*Supplied data:*
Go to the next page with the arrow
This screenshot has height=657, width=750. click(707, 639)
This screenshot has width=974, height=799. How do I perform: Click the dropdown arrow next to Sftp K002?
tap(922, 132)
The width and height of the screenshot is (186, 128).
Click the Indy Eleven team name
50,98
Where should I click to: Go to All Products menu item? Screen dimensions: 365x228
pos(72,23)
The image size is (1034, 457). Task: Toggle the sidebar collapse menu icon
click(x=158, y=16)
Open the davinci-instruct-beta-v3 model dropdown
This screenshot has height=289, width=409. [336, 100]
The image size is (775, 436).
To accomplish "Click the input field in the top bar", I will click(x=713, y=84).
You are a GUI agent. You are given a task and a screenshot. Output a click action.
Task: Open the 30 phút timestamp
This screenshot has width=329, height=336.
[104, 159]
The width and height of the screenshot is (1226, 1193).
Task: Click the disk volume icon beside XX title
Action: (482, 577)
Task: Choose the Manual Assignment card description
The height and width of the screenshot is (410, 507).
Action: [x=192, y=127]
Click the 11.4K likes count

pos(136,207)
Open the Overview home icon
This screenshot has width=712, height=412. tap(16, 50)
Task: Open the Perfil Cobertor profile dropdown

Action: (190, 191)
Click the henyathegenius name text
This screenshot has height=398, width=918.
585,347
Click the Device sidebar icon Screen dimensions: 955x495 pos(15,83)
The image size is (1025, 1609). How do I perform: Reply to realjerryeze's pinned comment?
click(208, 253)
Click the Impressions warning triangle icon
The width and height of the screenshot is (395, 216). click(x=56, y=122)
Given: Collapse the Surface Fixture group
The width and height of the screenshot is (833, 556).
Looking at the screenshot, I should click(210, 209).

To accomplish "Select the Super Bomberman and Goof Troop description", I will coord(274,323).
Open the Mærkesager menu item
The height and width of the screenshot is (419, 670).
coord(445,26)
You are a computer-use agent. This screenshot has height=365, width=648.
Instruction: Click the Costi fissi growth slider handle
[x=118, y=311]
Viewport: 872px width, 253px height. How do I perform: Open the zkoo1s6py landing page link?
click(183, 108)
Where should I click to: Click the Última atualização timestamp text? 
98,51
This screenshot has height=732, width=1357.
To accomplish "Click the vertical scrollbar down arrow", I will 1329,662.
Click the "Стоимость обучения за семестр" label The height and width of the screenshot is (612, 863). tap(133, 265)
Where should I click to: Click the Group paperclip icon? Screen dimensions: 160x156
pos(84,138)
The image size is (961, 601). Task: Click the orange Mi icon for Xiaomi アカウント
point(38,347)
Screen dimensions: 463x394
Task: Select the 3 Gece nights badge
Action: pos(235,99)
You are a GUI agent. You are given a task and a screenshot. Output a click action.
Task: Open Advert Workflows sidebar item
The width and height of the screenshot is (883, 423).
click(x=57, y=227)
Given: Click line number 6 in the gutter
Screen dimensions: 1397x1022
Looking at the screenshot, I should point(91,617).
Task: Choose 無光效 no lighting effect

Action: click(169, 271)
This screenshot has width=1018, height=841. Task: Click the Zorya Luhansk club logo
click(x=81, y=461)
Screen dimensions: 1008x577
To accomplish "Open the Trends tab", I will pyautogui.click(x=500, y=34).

*The problem:*
From the material above, retype precisely the lines between the line holding "Task: Open the Perfil" and the line holding "Click the Device", inclusive, and nothing beyond them.

*Response:*
Task: Open the Perfil Cobertor profile dropdown

Action: (190, 191)
Click the henyathegenius name text
This screenshot has height=398, width=918.
585,347
Click the Device sidebar icon Screen dimensions: 955x495 pos(15,83)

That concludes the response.